Sunday, 12 July 2009

Who are you?

"Are you a student who happens to be a Christian, or a Christian who happens to be a student?" This question was posed to me a couple of years ago, and on the spot I could only blink in response.

Our education system makes it difficult for school not to partially, if not totally, engulf our lives. The role of the school is no longer restricted to serving merely as an educational institution; everything from the development of our character to the pursuit of hobbies and extracurricular activities now also comes labelled in boxes within our timetables. 12-hour days are not uncommon, Saturdays in school are a regularity and spending the entire school holidays away from school is practically unheard of. My point: a very grand proportion of our time is spent in school or doing schoolwork, and I'm sure you will agree.

What tends to follow from this, unfortunately, is that we may start to think of ourselves as primarily students, then Christians. Attending FireAC becomes part of our routine as a student. Worship in chapel and morning devotions are part of our timetables. It often doesn't help that we feel continuously pressured to perform and to meet the expectations held of us as students. Consciously or (more often) not, our identity as a student whose primary aim is to secure our marks can easily override our identity as sons and daughters of Christ who strive to glorify God in even eating and drinking (1 Corinthians 10:31). We don't necessarily have to obliterate God from our lives for this to happen - instead, we might find ourselves treating God as a peripheral priority, slotting Him into what we mistake to be the grander scheme of things. Clearly, though, this is wrong - we are commanded to love the Lord our God with all our heart and with all our soul and with all our strength (Deuteronomy 6:5) and not "whatever is left after I'm done studying".

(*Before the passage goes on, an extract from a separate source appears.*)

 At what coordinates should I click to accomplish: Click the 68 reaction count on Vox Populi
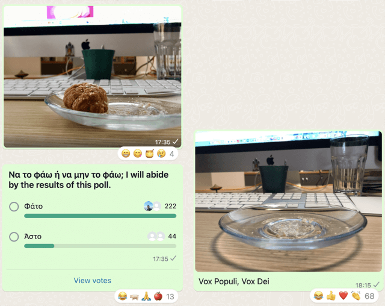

But what else am I supposed to do? You might ask. By no means am I suggesting that it would be correct to ignore our homework so that we may spend more time in worship. No, today I challenge us not to give God a little bit more of our time, but to offer Him all of our time. Let us aim to achieve what was commanded in 1 Thessalonians 5:17: Pray continually! And to acknowledge the Lord in every situation of our lives, to see every circumstance through a Christian perspective. To be Christians who happen to be students.